Extremophile prokaryotes. Environmental conditions are extreme yet these organisms are specifically adapted to live in them
What are the nucleus’ features?
Double membrane which forms nuclear envelope. There are nuclear pores in the envelope for milecules to enter and exit nucleus.
Nucleus contains nucleolus which is the site of ribosome synthesis.
DNA is packages with histones to form chromosomes in the nucleus
What is the function of rER and sER?
rER function is to package proteins produced by the ribsomes attached to the rER. Proteins produced in rER are secreted by the cell.
sER are the site of lipid synthesis
What is the function of the Golgi appartus?
Package proteins into secretory vesicles and modify them by adding sugars to them. The secretory vesicles are transported to where they need to go by the Golgi.
What do lysosome do?
Contains enzymes used to degrade unwanted proteins
What are peroxisomes?
Contains catalase to oxidise H2O2.
What do the mitochondria do?
Site of aerobic respiration.
What is the cytosol?
The medium within the cell for molecules to travel.
What is a specialised function of the lysosome?
The pH of the lysosome is 5. If lysosome bursts open, enzymes would be outside the optimal pH range so would not function so cell components wouldn’t damaged.

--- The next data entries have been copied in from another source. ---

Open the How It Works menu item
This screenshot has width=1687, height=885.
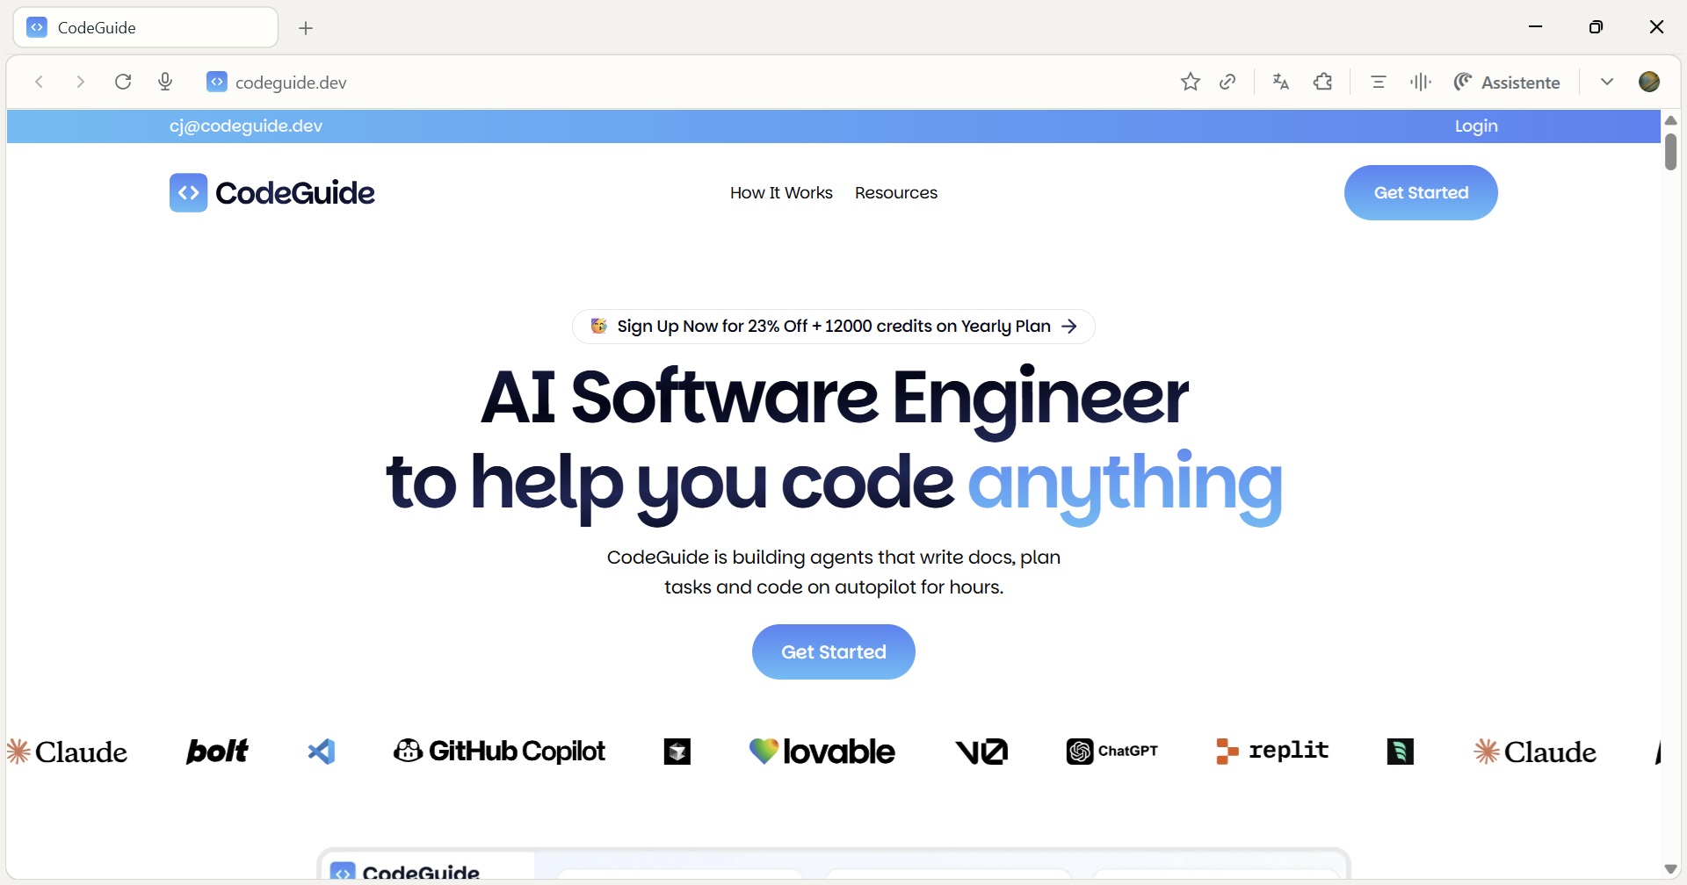pyautogui.click(x=781, y=193)
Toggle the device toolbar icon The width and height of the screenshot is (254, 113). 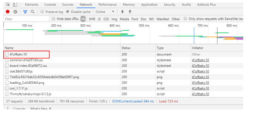[15, 5]
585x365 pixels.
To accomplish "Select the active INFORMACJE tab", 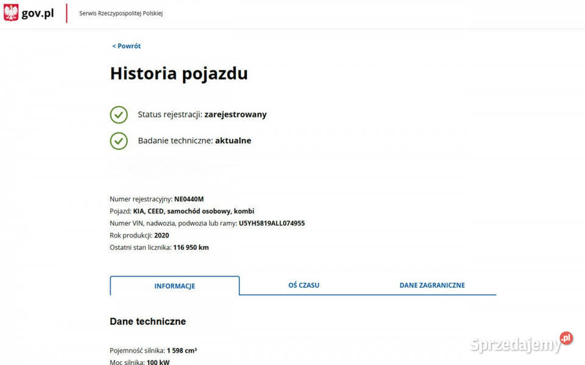I will coord(174,286).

What 3 things the cytoskeleton made of?
Intermediate filament, microfilament (actin filament) and microtubules
What is the diameter of microfilaments?
7nm
What is the diameter of intermediate filaments?
10nm
What is the diameter of microtubules?
25nm
What is the structure of microfilaments?
Identical globular actin form filaments. Two of these filaments wind into a chain forming the microfilament.
The globular actin all point in the same direction giving the strands polarity.

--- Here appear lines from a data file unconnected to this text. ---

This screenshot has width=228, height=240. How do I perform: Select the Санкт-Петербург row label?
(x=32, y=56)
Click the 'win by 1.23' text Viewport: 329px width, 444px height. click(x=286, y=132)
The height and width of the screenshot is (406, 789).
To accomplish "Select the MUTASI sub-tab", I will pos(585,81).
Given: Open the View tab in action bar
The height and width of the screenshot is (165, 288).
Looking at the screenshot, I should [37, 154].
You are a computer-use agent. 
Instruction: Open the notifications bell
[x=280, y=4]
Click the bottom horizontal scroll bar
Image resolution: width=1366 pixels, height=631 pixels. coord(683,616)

What are the two ends of the actin filaments?
-ve is the pointed end and the +ve end is the barbed end.
How do microfilaments produce tread-milling?
Actin is bound to ATP or ADP
Growth is faster on the barbed end as ATP-actin binds more favourably at the barbed end.
There is a net loss at the pointed end and a net gain at the barbed end leading to tread-milling allowing movement.
How does nucleation of actin filament occur?
For nucleation to occur, the G-actin trimer must be formed first.
It is energetically unfavourable for the trimer to be formed because of rapid dissociation of actin monomers. Dissociation rate reduces as more monomers are added.
Once the trimer is formed, it becomes favourable for the trimer to bind to the actin filament.
What controls actin filament stability and disassembly?
When the trimer binds to the barbed end, ATP on the actin is hydrolysed to ADP. Hydrolysis decreases strength of binding between monomers so decreases the stability of the filament.
Phosphate dissociates slowly so only some of the polymerised subunits are converted to ADP bound actin. In this way ATP hydrolysis acts as a timer for filament stability and disassembly. ATP hydrolysis helps the cell to disassemble filaments after they are formed
What is actin polymerisation regulated by?
Actin monomer binding proteins Actin nucleators Actin filament elongation factors Actin filament capping proteins Actin filament severing proteins Actin filament cross-linking proteins
How do actin filaments produce movement of cells?
Barbed ends of the actin filaments face the plasma membrane.
Actin filaments are anchored to the surface on which the cell is crawling.
Elongation of these anchored actin filaments pushes the membrane forward.
The retraction at the rear of the cell is mediated by myosin motors pulling on antiparallel bundles of actin filaments.